+++ Given records +++

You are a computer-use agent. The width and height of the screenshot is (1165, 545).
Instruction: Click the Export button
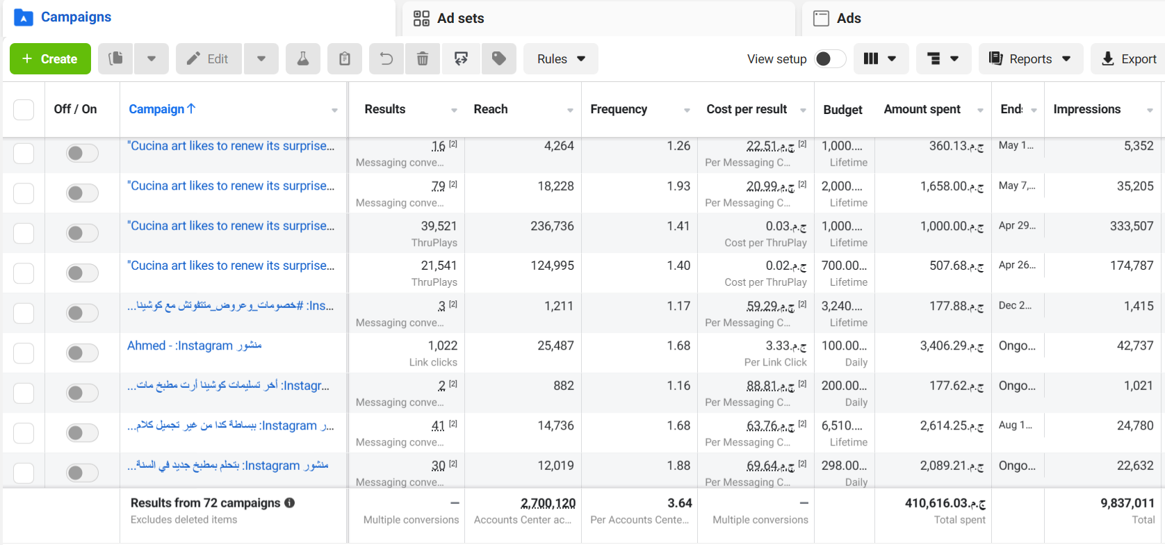point(1128,59)
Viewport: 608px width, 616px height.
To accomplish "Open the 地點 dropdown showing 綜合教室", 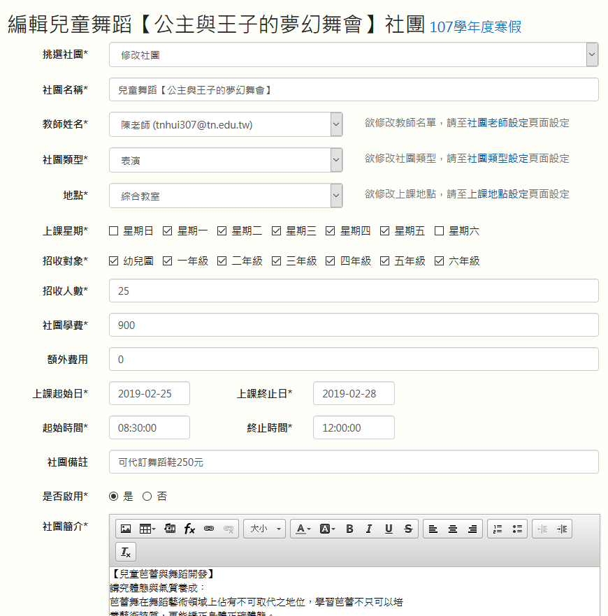I will pyautogui.click(x=336, y=196).
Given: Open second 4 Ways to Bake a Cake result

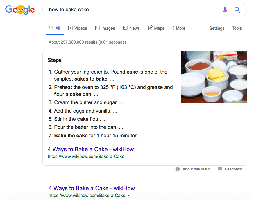Looking at the screenshot, I should tap(92, 188).
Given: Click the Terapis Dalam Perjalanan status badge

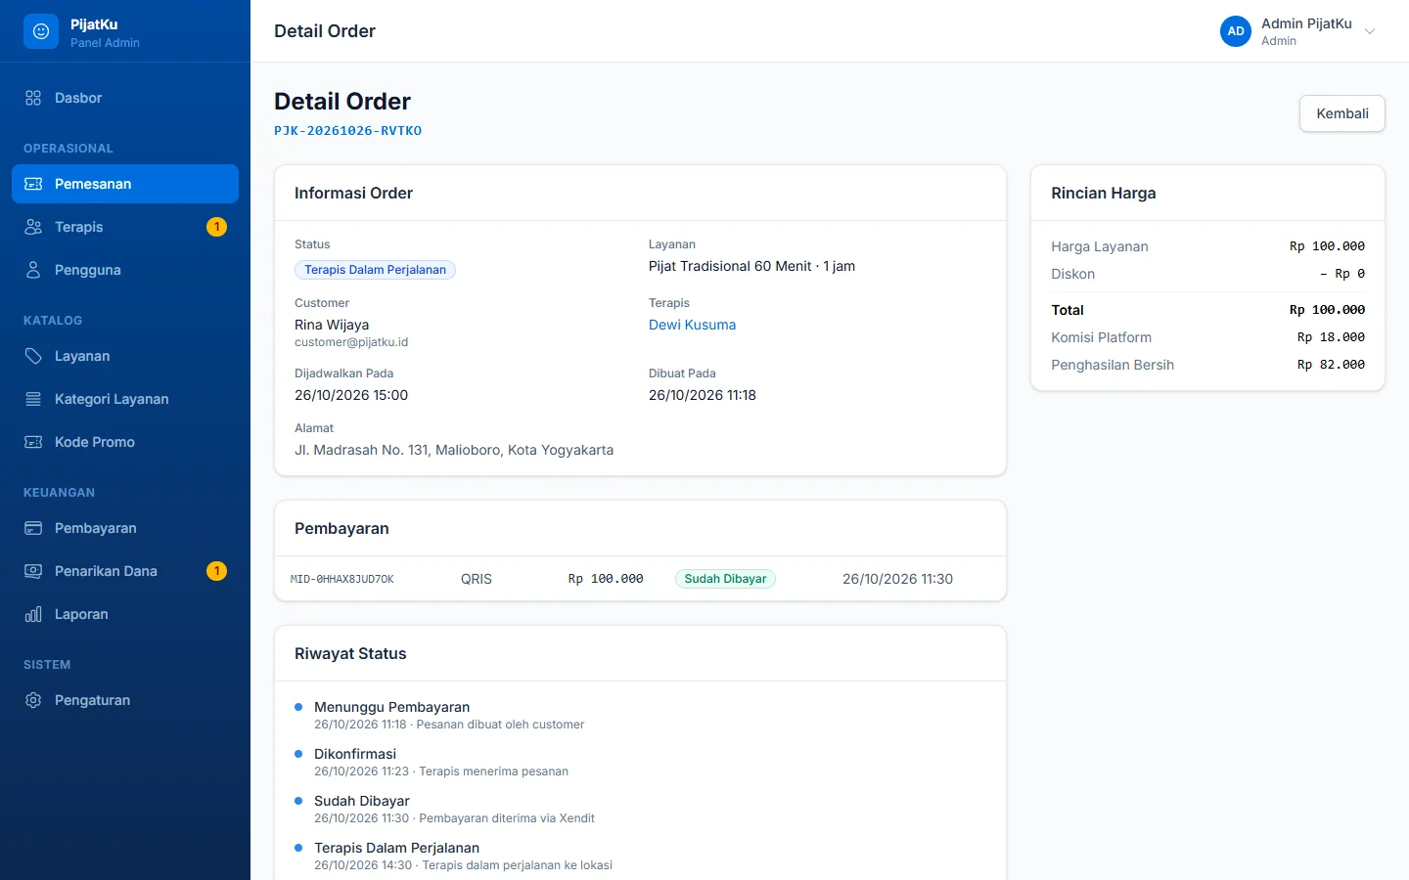Looking at the screenshot, I should 375,270.
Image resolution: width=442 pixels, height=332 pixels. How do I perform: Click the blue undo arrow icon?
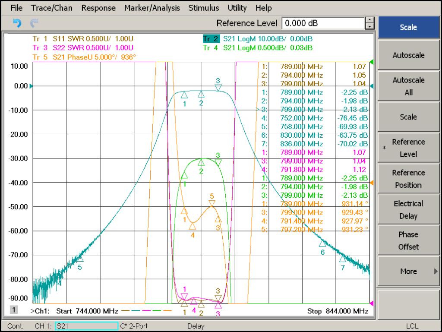click(x=17, y=23)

+++

● **What to produce**:
Could you update everything from the line containing "Given: Click the" down to the end of the records by swapping "blue" for "gray" and leaving all else as it is? Omit the pictures from your answer.

● **Solution**:
Given: Click the Terapis Dalam Perjalanan status badge

Looking at the screenshot, I should 375,270.
Image resolution: width=442 pixels, height=332 pixels. How do I perform: Click the gray undo arrow icon?
click(x=17, y=23)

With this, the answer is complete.